Pemerintah telah memiliki Undang-Undang Nomor 12 Tahun 2022 Tentang Tindak Pidana Kekerasan Seksual (UU TPKS) yang tidak memberikan toleransi kepada para pelaku kekerasan seksual dan akan menindak tegas bagi para pelakunya serta Permen PPPA Nomor 1 Tahun 2020 tentang Penyediaan Rumah Perlindungan Pekerja Perempuan (RP3) di Tempat Kerja, dimana setiap pekerja perempuan berhak mendapatkan perlindungan dari masalah ketenagakerjaan, diskriminasi, kekerasan, dan pelanggaran hak asasi manusia. Saat ini, RP3 sudah ada di enam titik di Indonesia, diantaranya Cakung, Bintan, Cilegon, Pasuruan, dan Musi Banyuasin. Kedua aturan ini memperkuat upaya perlindungan terhadap perempuan yang rentan mengalami kekerasan dan diskriminasi.
Menteri PPPA mengungkapkan pembentukan RP3 oleh Kemen PPPA ini tidak hanya untuk merespon kekerasan yang telah dialami oleh pekerja perempuan, melainkan juga sebagai bentuk pencegahan terjadinya kekerasan. KemenPPPA juga telah menerbitkan beberapa peraturan terkait pencegahan dan penanganan kekerasan seksual di tempat kerja.
“Peraturan yang sudah ada tersebut dapat dijadikan rujukan oleh setiap Kementerian/Lembaga maupun Pemerintah Daerah untuk mengembangkan kebijakan yang resposif gender dalam memberikan pemenuhan kebutuhan spesifik perempuan dan anak serta perlindungan kepada pekerja perempuan di tempat kerja. Jangan sampai terjadi pembiaran dan terjadi kasus berulang, baik dalam satu perusahaan yang sekarang sedang bermasalah tetapi juga menjadi early warning system bagi perusahaan maupun tempat kerja lainnya. Zona kerja yang aman dan bebas dari kekerasan serta pelecehan seksual harus kita wujudkan sebagai bentuk dan komitmen pemerintah dalam memberikan perlindungan kepada perempuan. Kami pun secara tegas menolak dan memerangi segala bentuk kekerasan dan diskriminasi terhadap pekerja perempuan,” ujar Menteri PPPA.

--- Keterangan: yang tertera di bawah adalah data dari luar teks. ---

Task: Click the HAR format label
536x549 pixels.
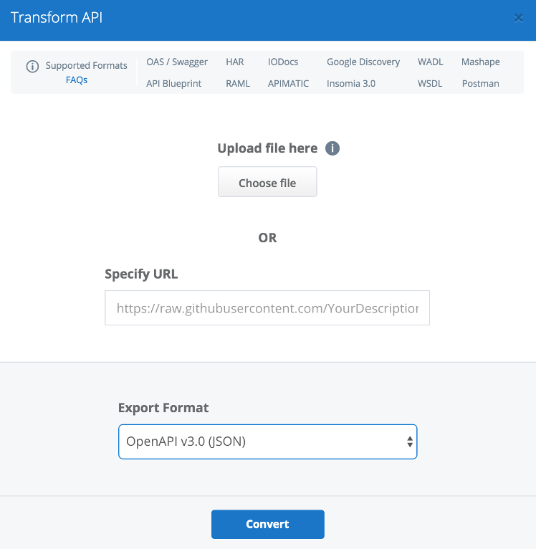Action: [235, 62]
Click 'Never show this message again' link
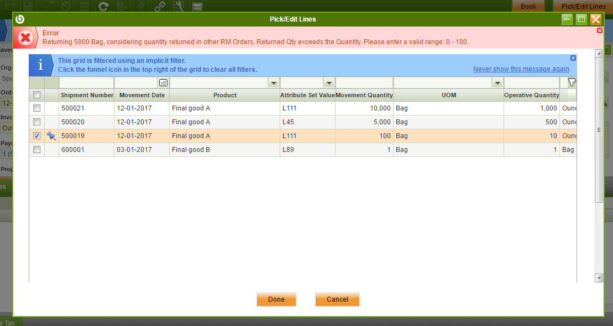The width and height of the screenshot is (613, 326). 521,69
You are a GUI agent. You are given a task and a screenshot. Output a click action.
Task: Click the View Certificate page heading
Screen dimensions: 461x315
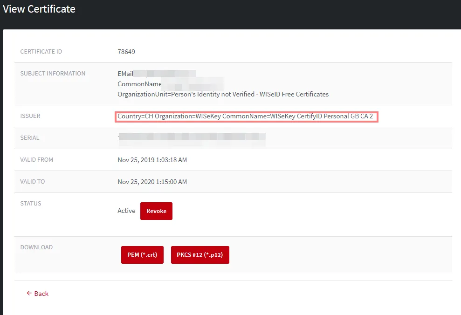(x=39, y=9)
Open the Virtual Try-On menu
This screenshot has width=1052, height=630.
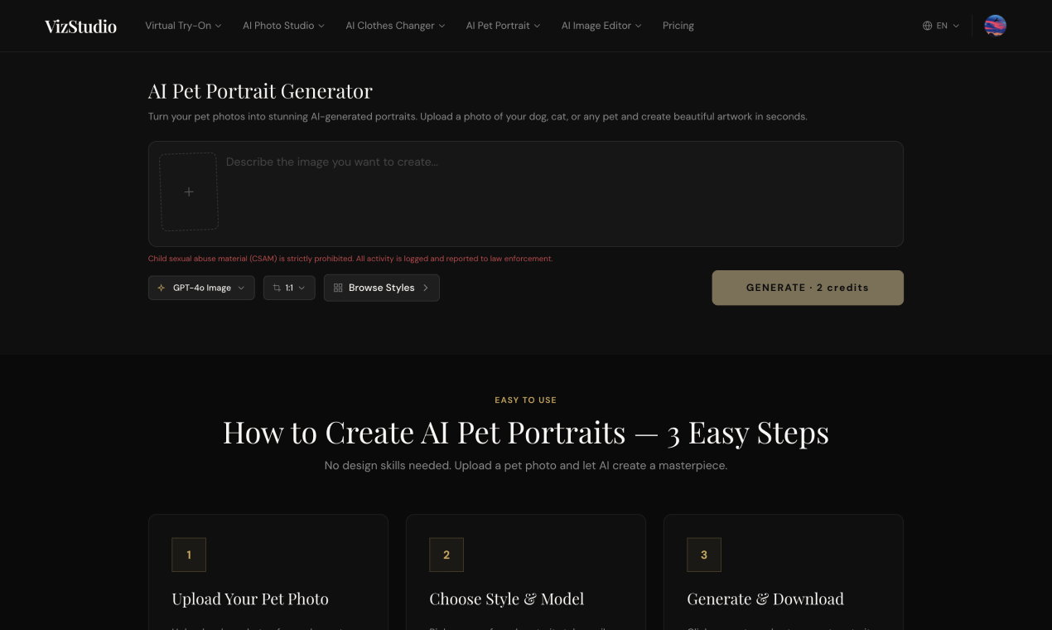coord(183,26)

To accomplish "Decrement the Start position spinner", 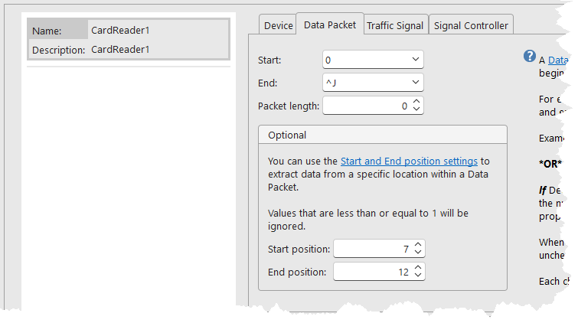I will tap(418, 253).

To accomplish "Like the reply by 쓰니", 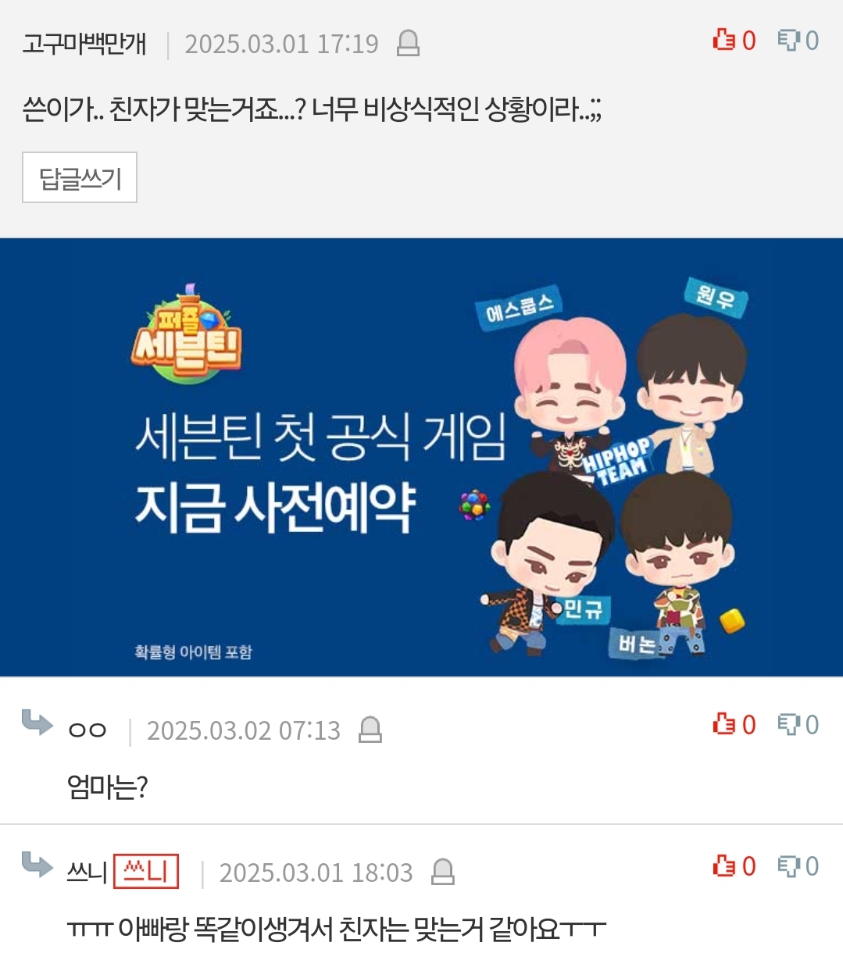I will click(734, 866).
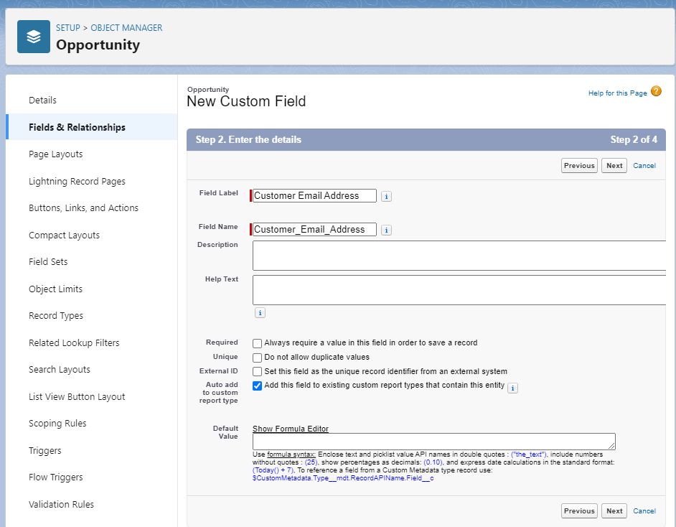This screenshot has width=676, height=527.
Task: Check the Unique no-duplicates checkbox
Action: (x=258, y=358)
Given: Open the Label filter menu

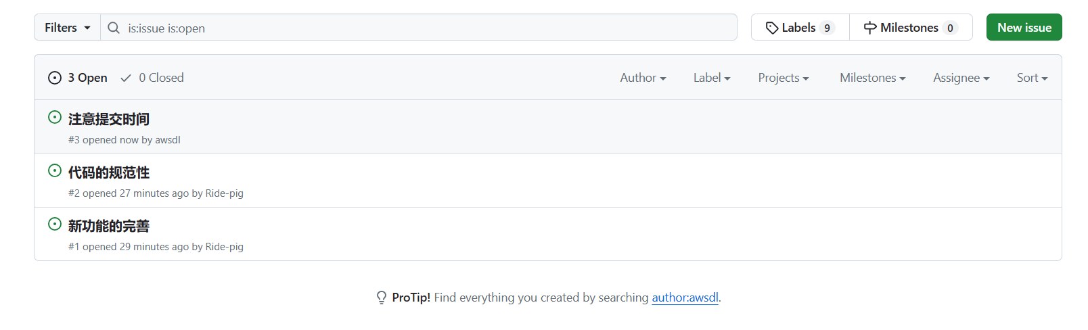Looking at the screenshot, I should point(712,78).
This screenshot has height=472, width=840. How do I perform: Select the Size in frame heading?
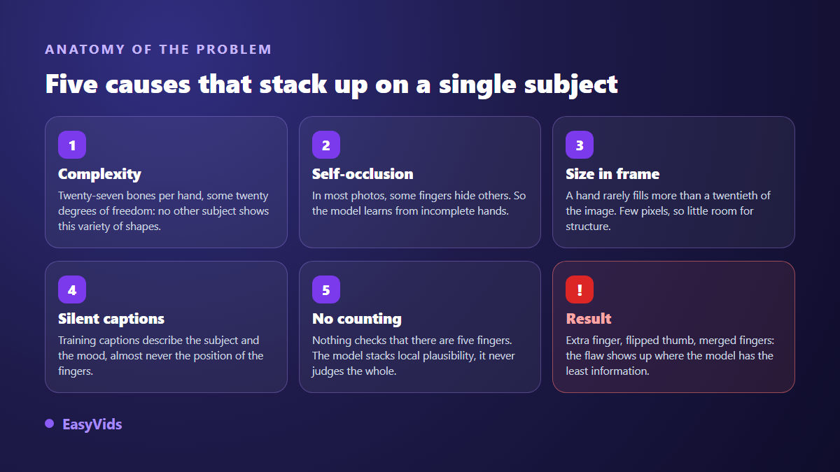[613, 174]
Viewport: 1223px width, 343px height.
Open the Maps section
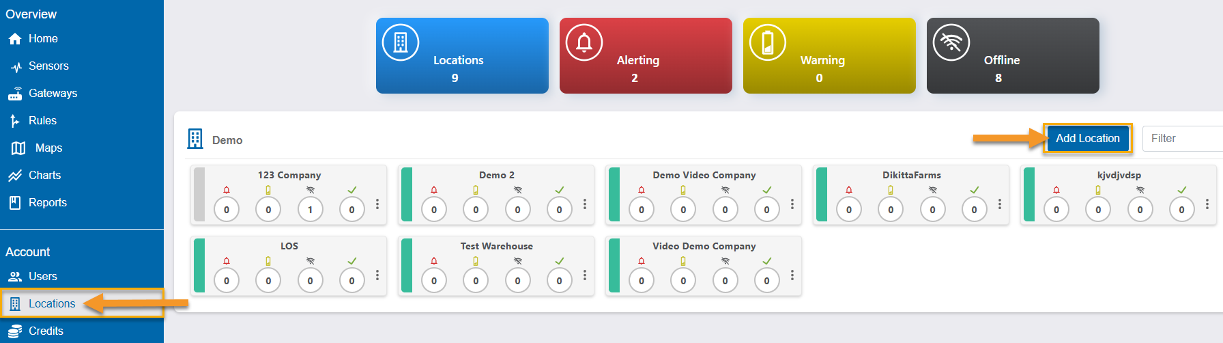(x=37, y=148)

KemenPPPA juga mengapresiasi gerak dan respon cepat dari Kemnaker dan Pemerintah Daerah, baik Provinsi Jawa Barat dan Kabupaten Bekasi dengan membentuk tim investigasi di lapangan untuk menelusuri data dan meng-update informasi. Terkait dengan masalah ini, KemenPPPA akan terus berkoordinasi dengan Kementerian Ketenagakerjaan, Pemerintah Provinsi Jawa Barat, dan Pemerintah Kabupaten Bekasi dalam penanganan kasus ini, serta memaksimalisasi fungsi UPTD PPA, baik di Kabupaten maupun Provinsi.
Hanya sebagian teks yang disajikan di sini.